### Given request
Reproduce the material word for word, beginning with the line that contains "501x429 pixels." and continuing through the line that contains "(x=66, y=691)", with both of those lines included. Leave the pictures out.

### Dataset records
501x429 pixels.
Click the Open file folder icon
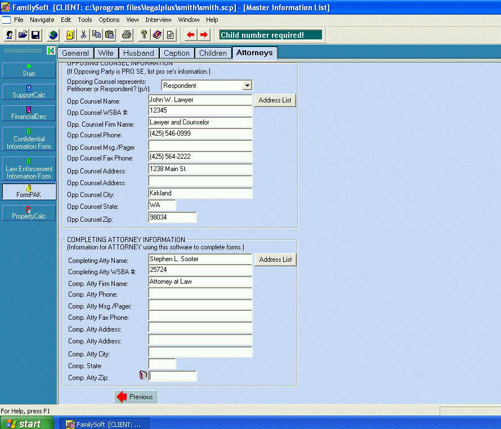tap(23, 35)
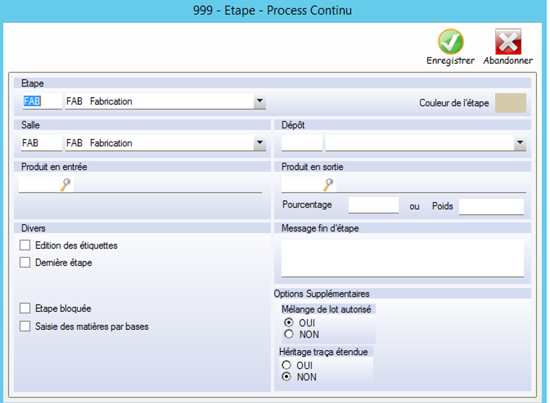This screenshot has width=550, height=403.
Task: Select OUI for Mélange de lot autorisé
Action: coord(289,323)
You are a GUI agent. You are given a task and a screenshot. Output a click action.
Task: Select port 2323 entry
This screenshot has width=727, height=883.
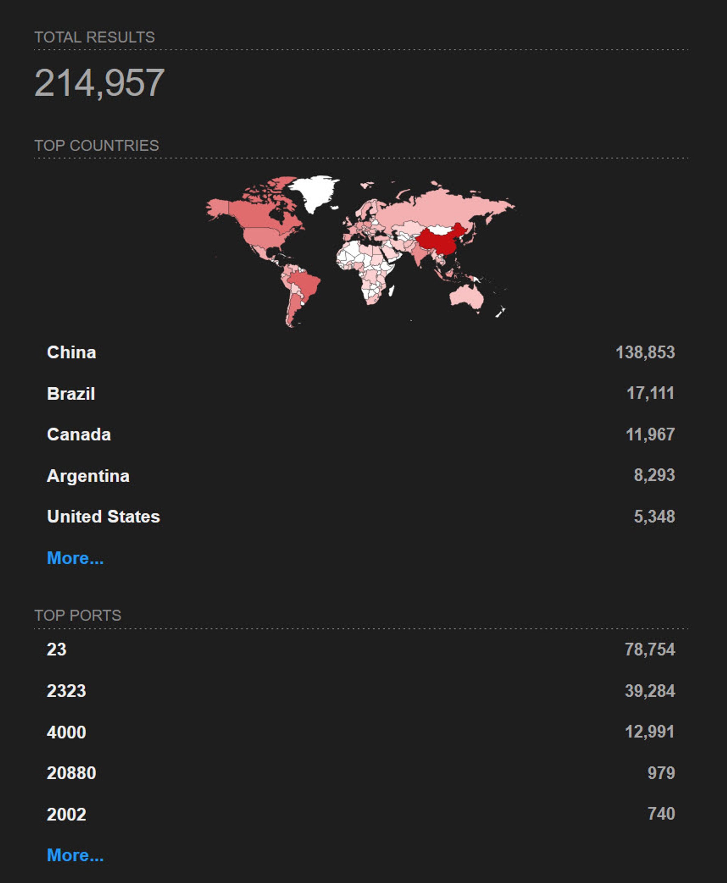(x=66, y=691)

==

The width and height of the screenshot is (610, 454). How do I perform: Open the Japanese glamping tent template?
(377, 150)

### Solved exercise
501x429 pixels.
Click the Open file folder icon
tap(23, 35)
This screenshot has width=550, height=403.
Task: Select OUI for Mélange de lot autorisé
Action: coord(289,323)
You are a GUI agent. You are given a task and a screenshot. Output a click action.
Task: Select port 2323 entry
This screenshot has width=727, height=883.
(x=66, y=691)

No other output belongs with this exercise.